Las cifras que reveló recientemente el Departamento Nacional de Planeación (DNP) en relación con el narcomenudeo en Bogotá son aterradoras. Y responden a lo que ya habían analizado las autoridades encargadas de la lucha contra tales mafias: el auge del consumo interno de estupefacientes está disparado, lo cual demuestra que el negocio viró sustancialmente, con inevitables consecuencias para el país.
Desafortunadamente, la capital es, hoy por hoy, uno de los principales centros de consumo de éxtasis, marihuana y cocaína. La estructura criminal detrás de este mueve, solo en Bogotá, cerca de 550.000 millones de pesos al año. Únicamente por cocaína, el monto asciende a 425.000 millones. Si se suma el consumo del departamento de Cundinamarca, el total llega a 707.000 millones, el más alto después del Valle del Cauca, donde alcanza los 1,3 billones de pesos.
De ahí que el director de Planeación Nacional, Simón Gaviria, principal impulsor del estudio –que aborda el tema desde la perspectiva del auge de la economía criminal–, esté llamando la atención por la rapidez con que avanza la “transición hacia un país consumidor”, que hoy basa la rentabilidad del narcomenudeo en las redes de distribución.
Lo grave del asunto es que esas redes, que asumen todos los costos de la cadena, una vez solidificadas pasan a ser estructuras criminales que se hacen con el control de las demás rentas criminales de la ciudad –hurtos, atracos, extorsión– y, por ende, con el monopolio territorial.
En esta cadena son los jóvenes quienes pagan el costo más alto. No solo son presa fácil de las mafias en cuanto a la demanda del consumo, sino que, dada su propia vulnerabilidad, se convierten en blanco ideal a la hora de ejercer dicha actividad. Según el informe del DNP, el 26 por ciento de las capturas que se producen en Bogotá se dan por estupefacientes. Los jóvenes de entre 14 y 17 años tienen el doble de posibilidad de ser capturados, y el triple quienes están entre los 18 y los 28 años.
Toda una desgracia, por donde se la mire. La rentabilidad de este macabro mercado local se da a través del ‘regalo’ de tales sustancias en lugares donde suele haber mayor concentración de muchachos. Es preocupante y triste que el 25 por ciento de los hombres que son capturados y el 30 por ciento de las mujeres son drogadictos.
Se trata de un cáncer que se expande rápida y peligrosamente, que expone a la sociedad al peligro y desnuda la poca eficacia de los programas de prevención y lucha contra este flagelo. Prueba de ello es que en las encuestas de la Red de Ciudades Cómo Vamos, el microtráfico y el consumo de estupefacientes son una constante entre las razones que aduce la gente para considerar que su ciudad y su barrio son inseguros.

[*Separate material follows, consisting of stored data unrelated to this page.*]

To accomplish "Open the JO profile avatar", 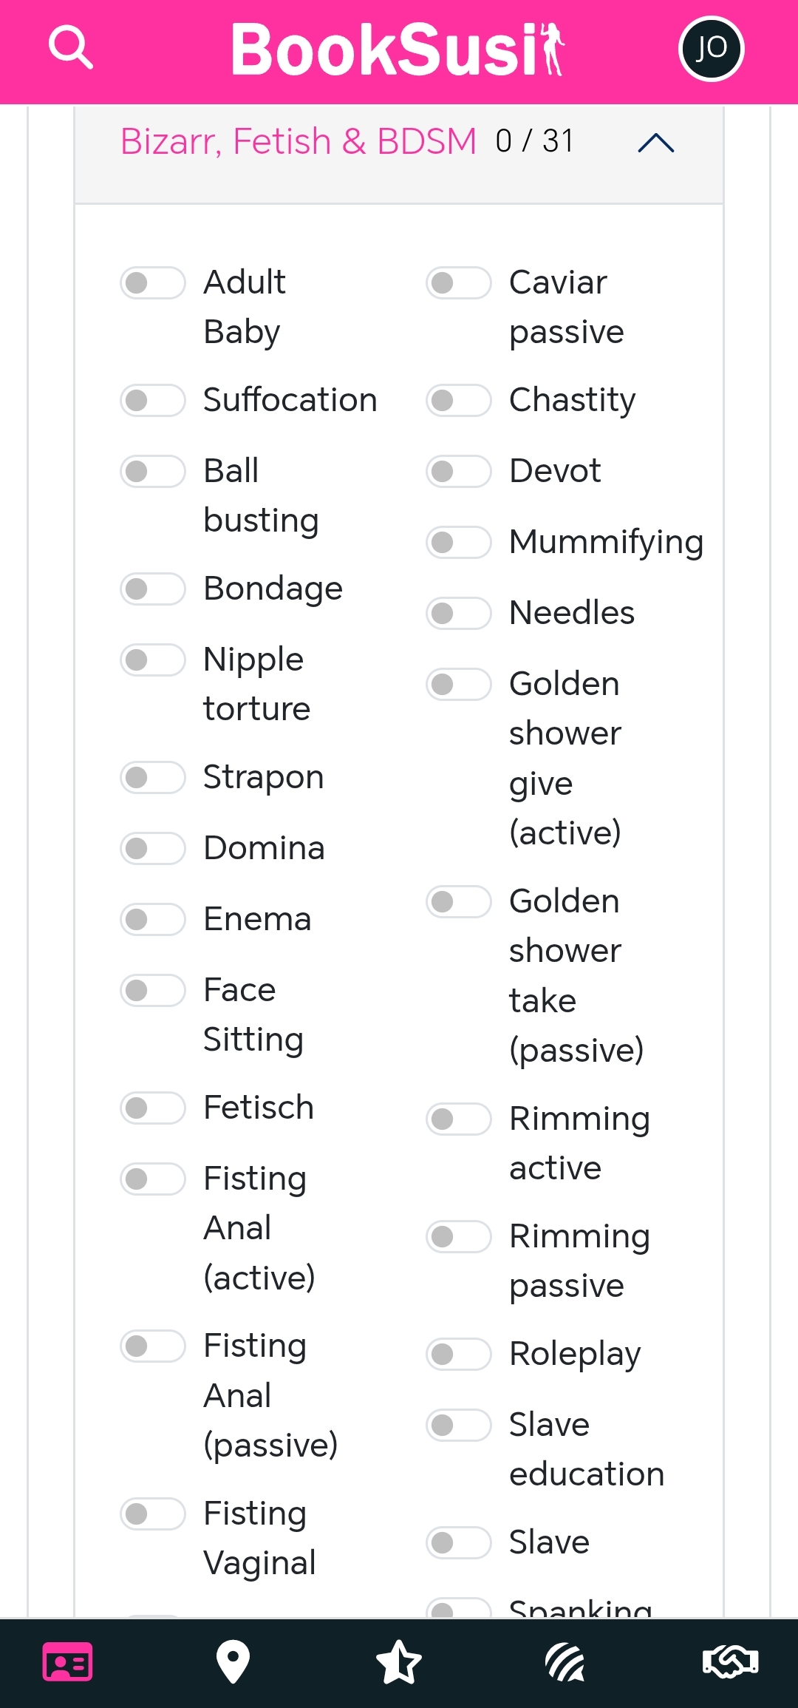I will [711, 49].
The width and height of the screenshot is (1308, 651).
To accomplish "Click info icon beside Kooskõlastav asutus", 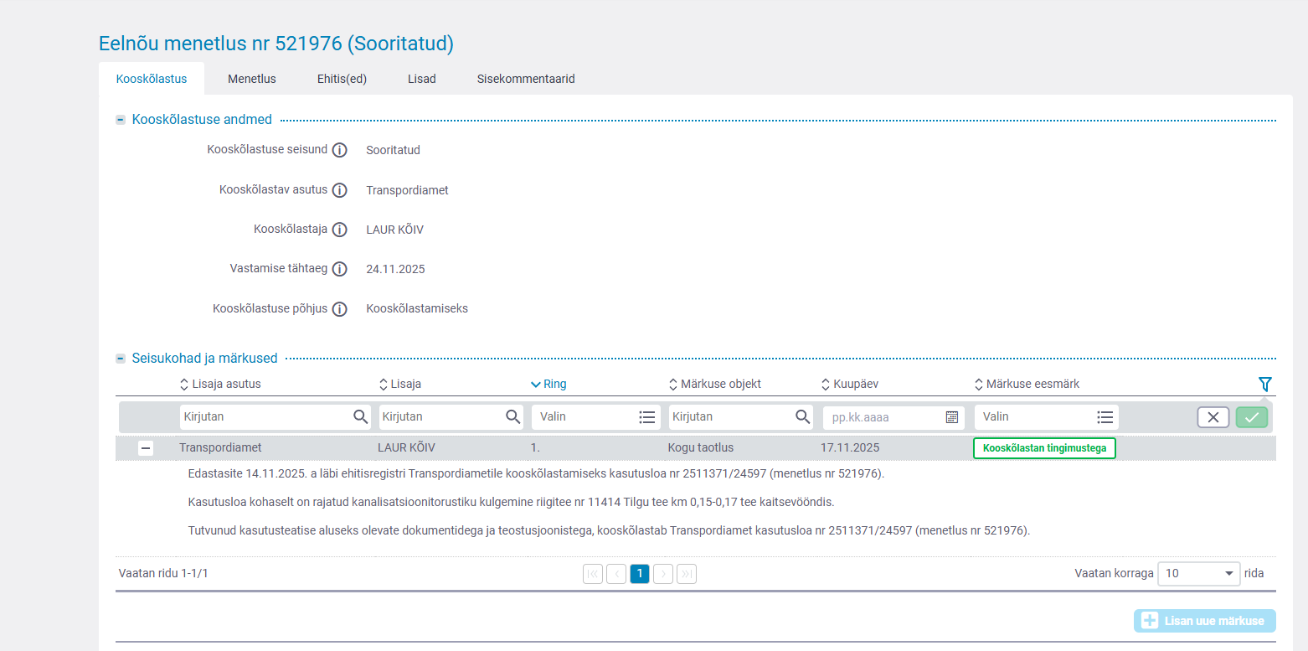I will coord(339,190).
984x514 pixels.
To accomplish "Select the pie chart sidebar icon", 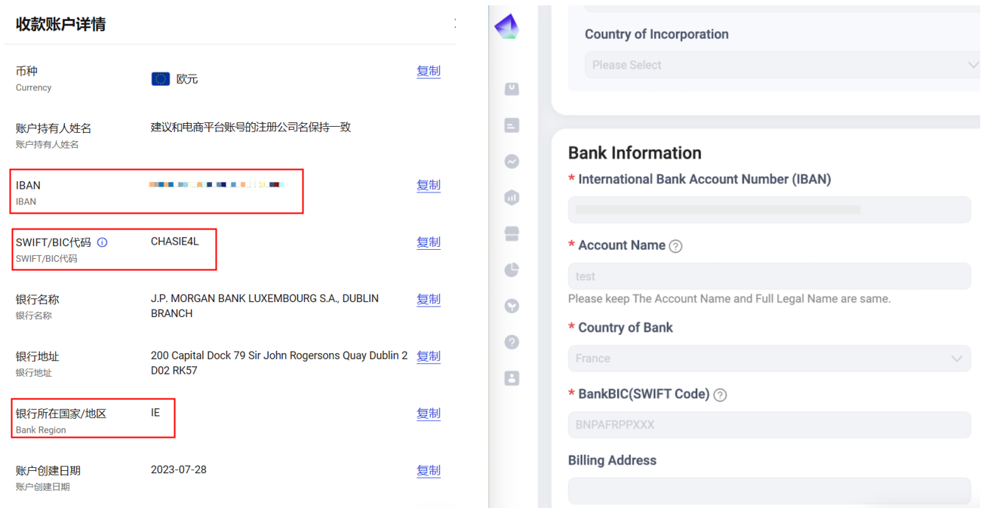I will click(x=512, y=269).
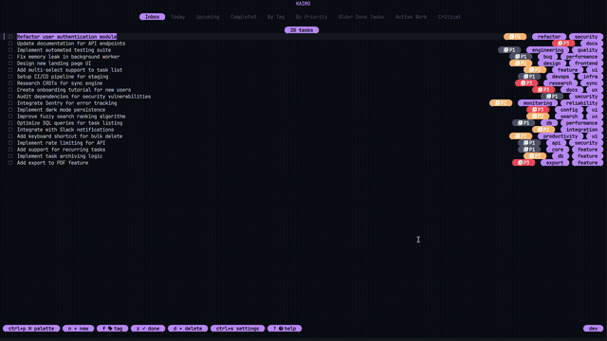Open the ctrl+p palette command

click(31, 329)
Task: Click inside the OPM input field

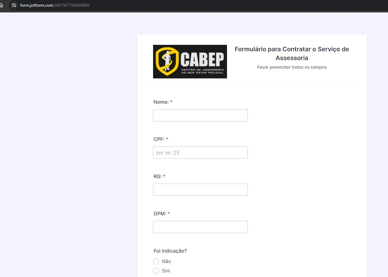Action: click(x=200, y=227)
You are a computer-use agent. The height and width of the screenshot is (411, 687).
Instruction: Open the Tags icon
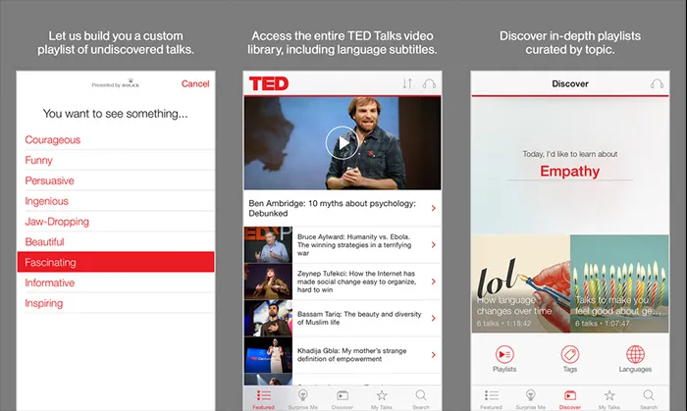coord(569,359)
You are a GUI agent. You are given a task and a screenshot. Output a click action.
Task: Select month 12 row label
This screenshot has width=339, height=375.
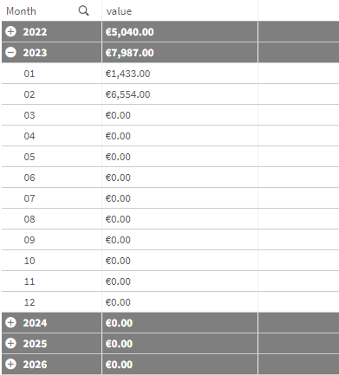[29, 302]
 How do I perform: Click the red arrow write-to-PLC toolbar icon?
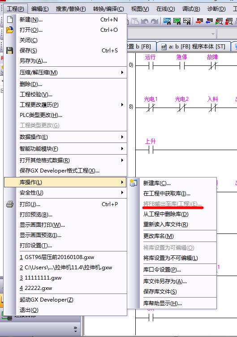[x=199, y=21]
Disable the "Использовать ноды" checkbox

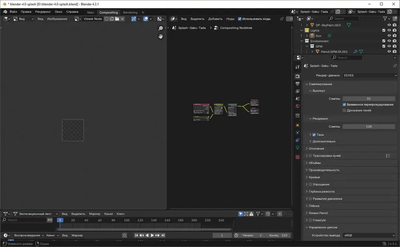(240, 19)
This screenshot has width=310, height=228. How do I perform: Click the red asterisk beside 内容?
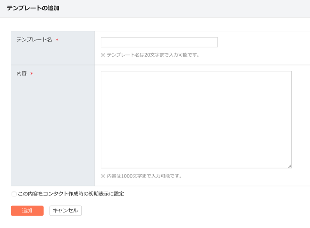pyautogui.click(x=32, y=74)
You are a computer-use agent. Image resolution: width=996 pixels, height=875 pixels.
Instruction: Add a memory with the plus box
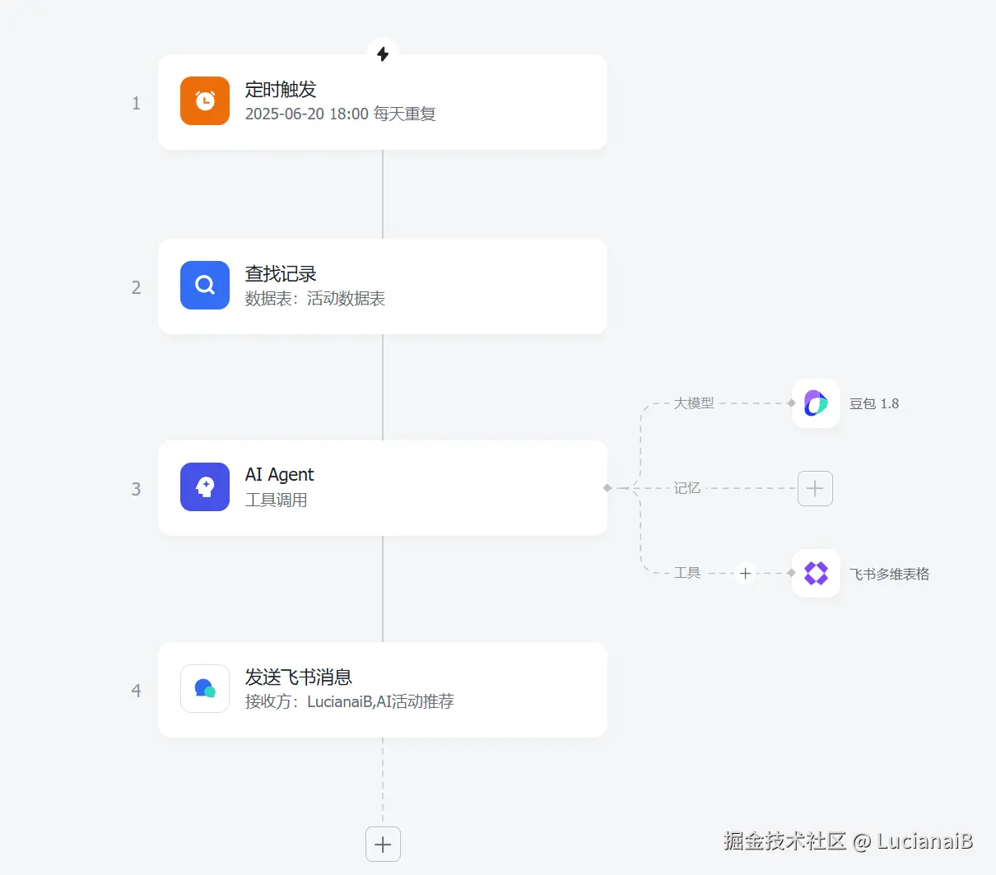pos(815,488)
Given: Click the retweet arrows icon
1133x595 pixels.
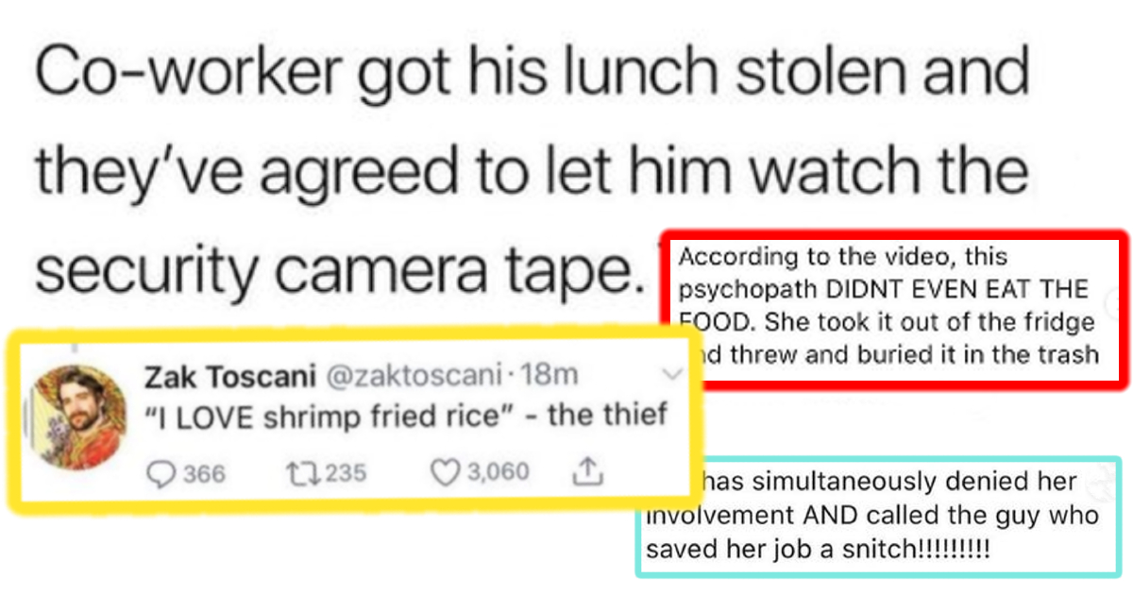Looking at the screenshot, I should point(295,471).
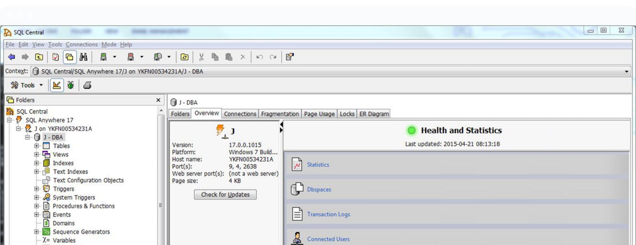Open the Transaction Logs link
The image size is (636, 245).
[x=328, y=214]
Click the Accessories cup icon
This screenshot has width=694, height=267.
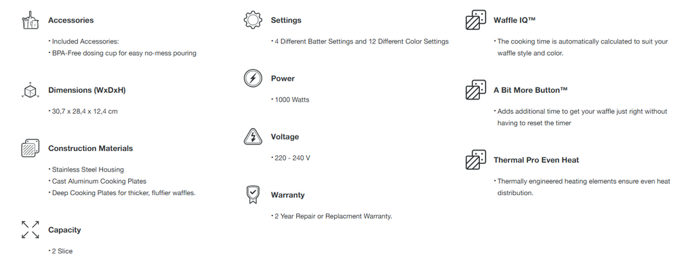coord(30,20)
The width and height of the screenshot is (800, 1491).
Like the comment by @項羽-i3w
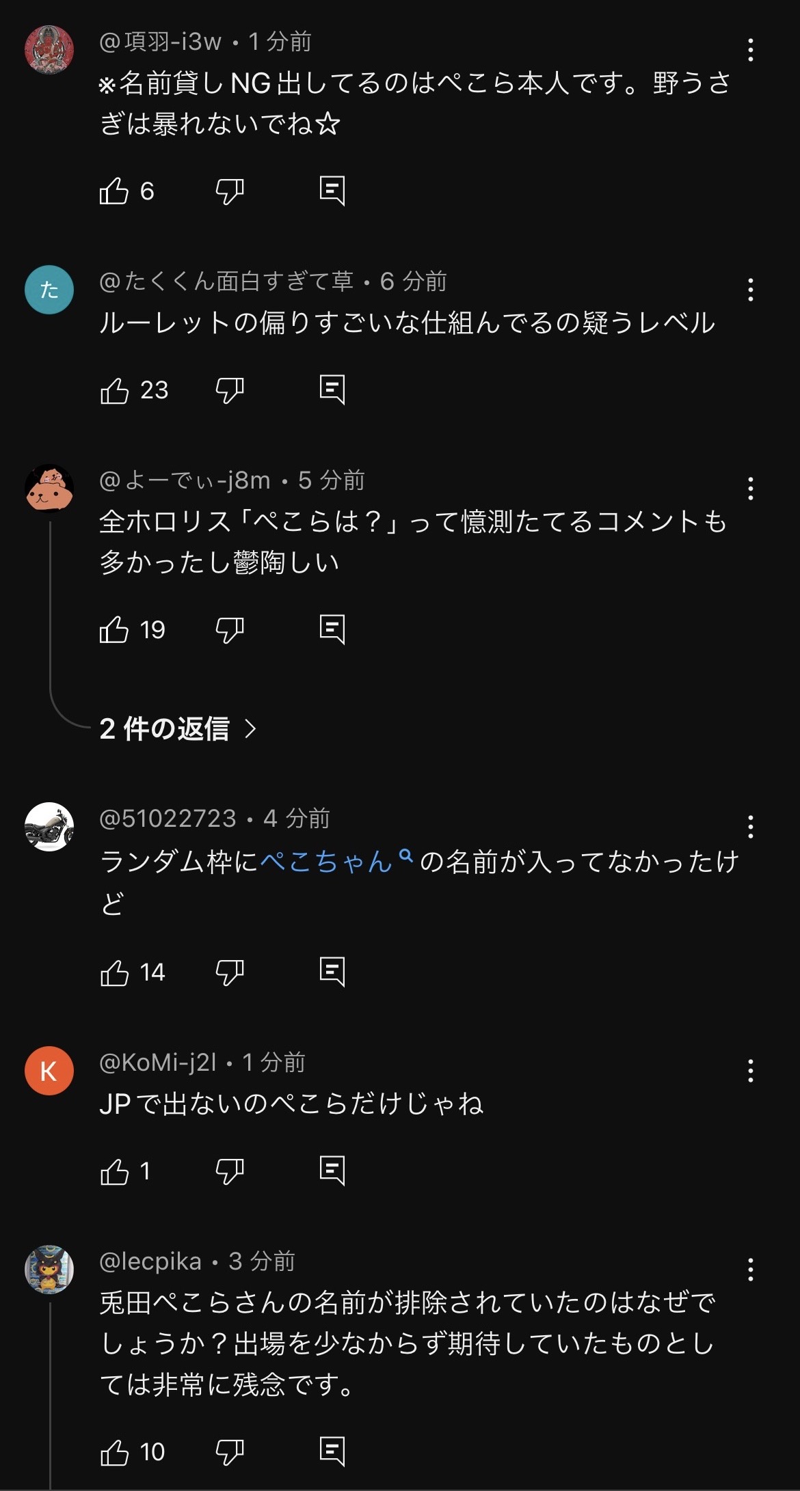pos(114,191)
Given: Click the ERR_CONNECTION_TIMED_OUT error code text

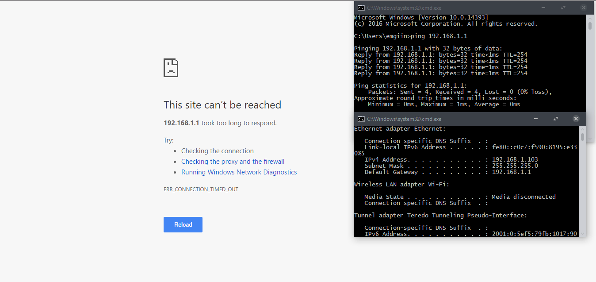Looking at the screenshot, I should (x=201, y=189).
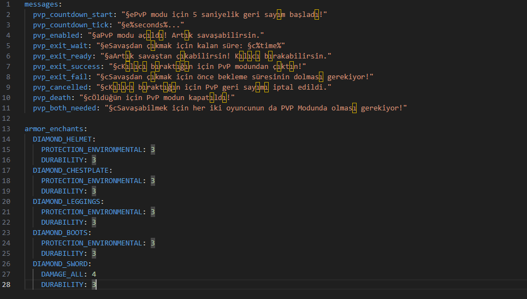Click the DIAMOND_BOOTS key
Screen dimensions: 527x299
point(60,232)
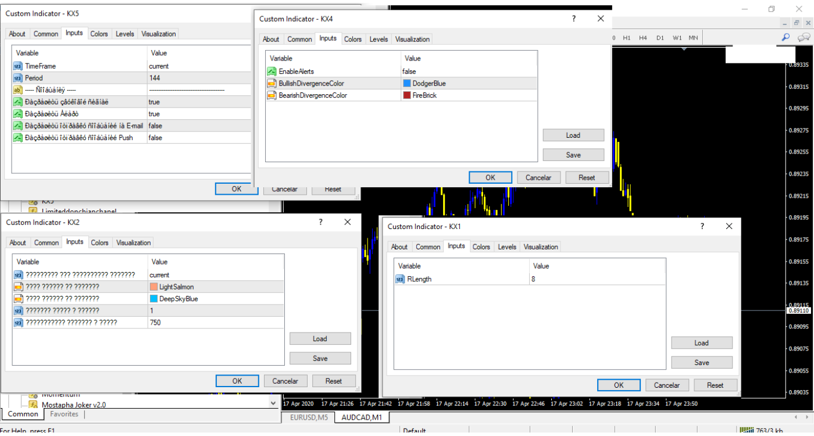Open the Visualization tab in KX2 dialog
814x436 pixels.
pyautogui.click(x=133, y=243)
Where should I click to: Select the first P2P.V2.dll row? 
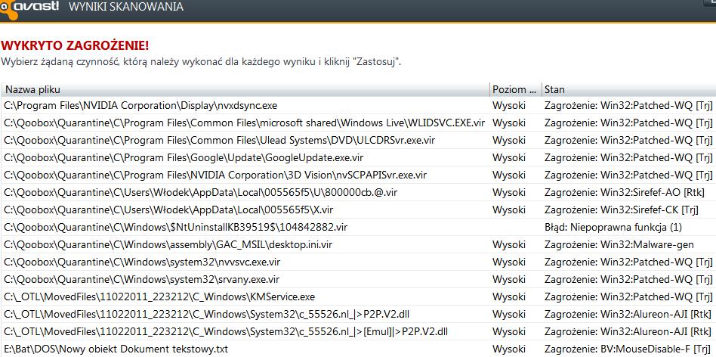[x=359, y=314]
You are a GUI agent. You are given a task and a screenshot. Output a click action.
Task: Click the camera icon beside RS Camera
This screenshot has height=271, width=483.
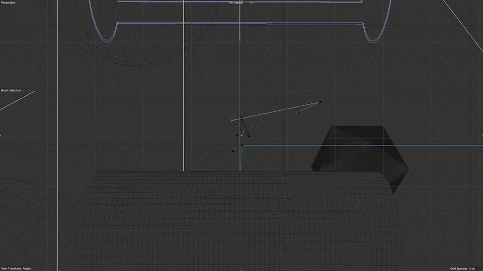coord(251,3)
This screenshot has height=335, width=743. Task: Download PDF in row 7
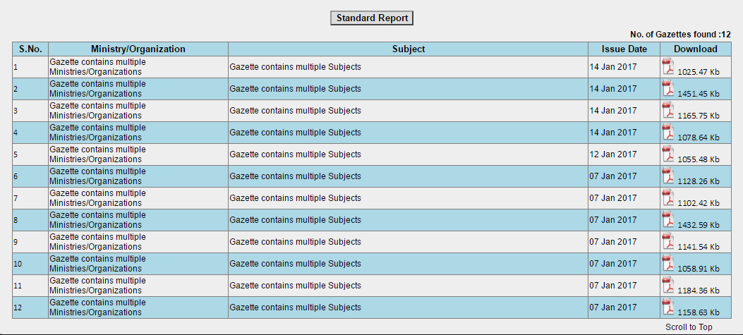point(668,197)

La dimensión de este fenómeno es lo que ha permitido el surgimiento de estructuras como las que existían en el ‘Bronx’ o de criminales como el asesino de 11 mujeres en los cerros de Bogotá, o el que acabó con la pequeña Yuliana en el nororiente de la ciudad.
Como lo plantea el director de Planeación, ha llegado el momento de librar la lucha en nuestro propio patio. Ya no son los carteles de antaño, a los que había que perseguir más allá de las fronteras. El problema está acá, en las entrañas de nuestras ciudades, y en esa lucha el Estado y la familia resultan fundamentales.